**Task instructions**
Reproduce verbatim the article below about a black hole found in Orion's Sword.

Black Hole discovered in Orion's Sword

Posted Nov 6, 2012 by Abigail Prendergast
The Trapezium of stars that make up the famed Orion's Sword of the Nebula Cluster of the same namesake have always been cloaked in mystery regarding their rapid movement. Scientists say they may have found the culprit: a Black Hole of 200 solar masses.
This artist s drawing shows a supermassive black hole in the center of a galaxy. The black hole is s...
This artist's drawing shows a supermassive black hole in the center of a galaxy. The black hole is surrounded by a cloud of material that is spiraling into it.

**Given data**

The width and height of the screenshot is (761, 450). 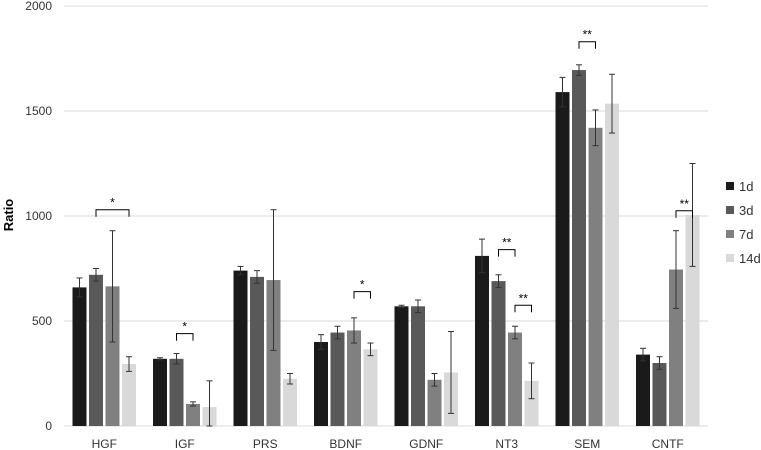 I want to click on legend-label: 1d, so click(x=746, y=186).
---
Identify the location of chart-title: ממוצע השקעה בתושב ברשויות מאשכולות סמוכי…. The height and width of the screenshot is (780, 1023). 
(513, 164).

**Task result**
Black Hole discovered in Orion's Sword

Posted Nov 6, 2012 by Abigail Prendergast
The Trapezium of stars that make up the famed Orion's Sword of the Nebula Cluster of the same namesake have always been cloaked in mystery regarding their rapid movement. Scientists say they may have found the culprit: a Black Hole of 200 solar masses.
This artist s drawing shows a supermassive black hole in the center of a galaxy. The black hole is s...
This artist's drawing shows a supermassive black hole in the center of a galaxy. The black hole is surrounded by a cloud of material that is spiraling into it.